**DATA FOR REVIEW**
%%
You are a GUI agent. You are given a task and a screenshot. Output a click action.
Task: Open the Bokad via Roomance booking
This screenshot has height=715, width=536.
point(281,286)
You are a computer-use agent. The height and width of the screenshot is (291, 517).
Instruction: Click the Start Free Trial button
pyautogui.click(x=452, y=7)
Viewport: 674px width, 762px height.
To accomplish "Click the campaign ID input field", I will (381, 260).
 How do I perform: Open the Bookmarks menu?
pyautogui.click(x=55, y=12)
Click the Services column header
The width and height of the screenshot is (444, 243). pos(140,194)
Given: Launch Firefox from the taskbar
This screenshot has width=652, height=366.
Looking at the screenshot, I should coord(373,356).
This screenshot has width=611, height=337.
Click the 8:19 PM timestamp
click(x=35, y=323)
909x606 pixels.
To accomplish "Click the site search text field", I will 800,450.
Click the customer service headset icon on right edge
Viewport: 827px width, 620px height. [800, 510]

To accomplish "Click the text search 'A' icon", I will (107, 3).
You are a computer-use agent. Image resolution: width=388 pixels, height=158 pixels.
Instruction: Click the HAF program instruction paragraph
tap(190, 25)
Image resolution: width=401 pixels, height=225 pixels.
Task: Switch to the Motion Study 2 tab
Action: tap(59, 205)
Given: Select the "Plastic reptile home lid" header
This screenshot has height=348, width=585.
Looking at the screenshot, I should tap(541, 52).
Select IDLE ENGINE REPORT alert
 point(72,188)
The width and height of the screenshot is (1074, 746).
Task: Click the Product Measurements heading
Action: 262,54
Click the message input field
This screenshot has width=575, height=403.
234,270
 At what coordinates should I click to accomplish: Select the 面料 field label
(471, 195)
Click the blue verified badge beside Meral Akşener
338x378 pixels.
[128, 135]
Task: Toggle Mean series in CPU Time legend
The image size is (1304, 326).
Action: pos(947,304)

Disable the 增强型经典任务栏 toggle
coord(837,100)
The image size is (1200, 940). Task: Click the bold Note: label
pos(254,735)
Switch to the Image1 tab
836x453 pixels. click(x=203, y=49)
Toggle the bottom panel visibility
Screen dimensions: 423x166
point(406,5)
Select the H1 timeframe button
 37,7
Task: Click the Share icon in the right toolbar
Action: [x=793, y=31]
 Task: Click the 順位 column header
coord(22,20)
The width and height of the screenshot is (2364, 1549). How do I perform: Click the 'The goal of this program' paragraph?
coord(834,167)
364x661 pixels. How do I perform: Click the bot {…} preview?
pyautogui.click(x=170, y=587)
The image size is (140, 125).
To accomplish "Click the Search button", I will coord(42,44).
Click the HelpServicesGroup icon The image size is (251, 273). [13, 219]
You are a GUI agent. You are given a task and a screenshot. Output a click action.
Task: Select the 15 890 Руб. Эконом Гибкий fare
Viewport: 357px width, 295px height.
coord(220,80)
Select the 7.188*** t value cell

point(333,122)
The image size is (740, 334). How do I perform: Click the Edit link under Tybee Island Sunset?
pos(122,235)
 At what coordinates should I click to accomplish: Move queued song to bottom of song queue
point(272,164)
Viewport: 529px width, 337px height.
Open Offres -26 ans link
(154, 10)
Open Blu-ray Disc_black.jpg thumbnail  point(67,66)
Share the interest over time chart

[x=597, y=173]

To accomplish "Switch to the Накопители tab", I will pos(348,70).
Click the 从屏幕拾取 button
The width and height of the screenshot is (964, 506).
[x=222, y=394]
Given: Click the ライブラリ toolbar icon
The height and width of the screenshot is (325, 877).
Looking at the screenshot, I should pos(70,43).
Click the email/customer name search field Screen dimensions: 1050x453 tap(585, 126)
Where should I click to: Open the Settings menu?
%%
**PROBLEM TO WORK ON**
Where the string "computer" occurs in the data, return the whole line.

**EXERCISE SOLUTION**
You are a computer-use agent. The height and width of the screenshot is (291, 517).
You are a computer-use agent. Image resolution: width=388 pixels, height=158 pixels.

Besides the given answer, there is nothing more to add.